Так и случилось. Жглись костры,
звучали
ораторы, "козой" топырились вверх пальцы... Город
заметался,
как больной в своей постели беспокойной. В одночасье сонные заводи
превратились
в кипящие гейзеры, молчуны - в цицеронов, овны - в
волчищ. Хрупкая душой женщина говорила мне в те дни, что о разливах людского
половодья
она узнает по шуму в голове и нытью сердца. От этакой чертовщины мокрым
полотенцем не спасёшься. И стены жилища, и грудная клетка, и лобные кости -
ничто перед барабанным боем. Артикулированная речь сменяется скандированием,
мысли - овациями, аргументы - ором, личность - стадностью, сложность жизни
примитивом
речёвок. Овладев массой, новая вера не терпит в
дальнейшем никаких возражений и даже простой холодности, ждёт и требует
энтузиазма
и жертвенности, душу сгребает без остатка, предлагая взамен грубо
нарисованный
на полотнищах рай.
В художественном отношении начинавшийся спектакль показался мне
весьма посредственным. Обозначенная в афишках "героическая
самоотверженная борьба против тирании, насилия, бесправия и то-та"
удручала
неправдоподобием, худосочностью и фальшью, поскольку фальшивыми, не
настоящими
были сама тирания и потуги её исполнителей придать серьёзное выражение
своему
лицу - оно то и дело расплывалось идиотской
ухмылкой.
Их никто не боялся, в их угрозы не верили даже дети. Постановщики сходок,
маршей, хороводов и шествий, изображая страх перед свирепостью сгнившего чучела и свою
бесстрашную решимость его одолеть, явно переигрывали. Теноры, славящие
отважный
порыв к свободе, давали петуха.
Не задалась игра и у противной
партии. С
этой стороны могли бы выигрышно, на высокой ноте прозвучать арии о
рыцарственном служении, верности долгу, присяге, её образ украсили бы и
возвысили
стихи о героике безнадежного дела, красоте гибельной жертвенности и трагизме
отчаяния. Но сценарий писался без всякого ума и таланта, режиссеры не
определились
с жанром - комедию или трагедию им ставить, путались сами и сбивали с роли
актёров.
Кончилось тем, что цирк сгорел и клоуны разбежались.
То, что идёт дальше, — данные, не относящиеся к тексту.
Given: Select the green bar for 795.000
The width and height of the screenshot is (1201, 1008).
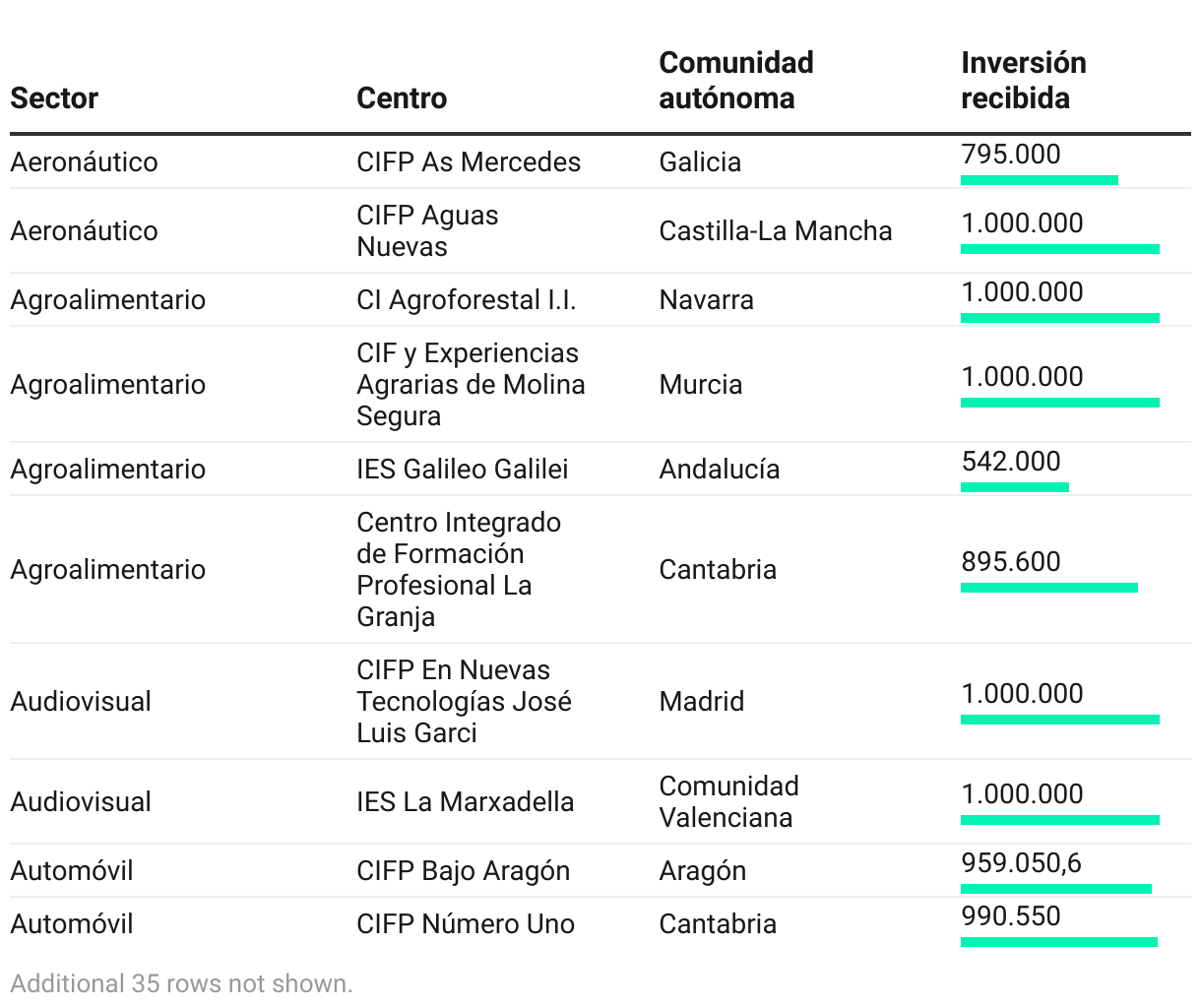Looking at the screenshot, I should 1040,180.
Я не стал дожидаться развязки. Меня
позвал давно не звучавший, но по-прежнему любимый голос, обещал новую жизнь,
осмысленную, творческую, счастливую. Она не получилась, эта новая жизнь, но
об
этом как-нибудь в другой раз. Впрочем, не получилась она и у тех, кто
остался.
Уезжал я налегке, с рюкзаком и
вязанкой
картин, ни с кем особенно не прощаясь. Единственное затруднение представляла
Ласка. Нечего было и думать взять её с собой, в
неизвестность. Да с кошкой меня и не выпустили бы из нового государства:
ветеринарный контроль входил в число обязательных признаков суверенитета.
Пришлось
звонить другу. В последний день, за час до поезда, он пришел с клеткой
из-под
канарейки. Ласка доверчиво пошла в руки, но когда я стал её сажать в клетку,
возопила дурным голосом, оцарапала, а потом, просунув лапу меж прутьев
наружу,
с почти человеческой сноровкой пыталась открыть запор.
Провожавшие
меня уныло потоптались на перроне. И то один, то другой повторял: "Ты
напиши,
как устроишься. А мы за тобой. Все там будем, не в одно время..." На другое утро я вышел из вагона на незнакомой станции,
в местности,
которую, кажется, мне уже не успеть полюбить. Впрочем, нынче и везде всё
чужое,
куда ни пойди.
Первый год я сильно скучал по
друзьям,
смешно сказать, и по Ласке, жалел, что не взял её с собой. Говорят, кошки
находят дорогу к тем, кого любят, куда бы те не уехали. Сколько на этот счёт
рассказано достоверных историй! Конечно, слишком большое расстояние между
нами,
да и следы мои путались. И всё же, всё же... Но шёл
месяц за месяцем, а Ласки всё не было. Вечерами, засыпая, я представлял
себе,
как мой полосатый гибкий зверок бежит по дорогам, крадётся дворами,
огородами, преодолевает
леса и реки. Позади Белоруссия, Смоленщина, скоро, скоро...
Однажды ночью за окном раздался
знакомый
голос. Я быстро оделся и вышел. Никого не было, никто не отозвался. Нет, не
всё
сбывается, чему даже и положено вроде быть!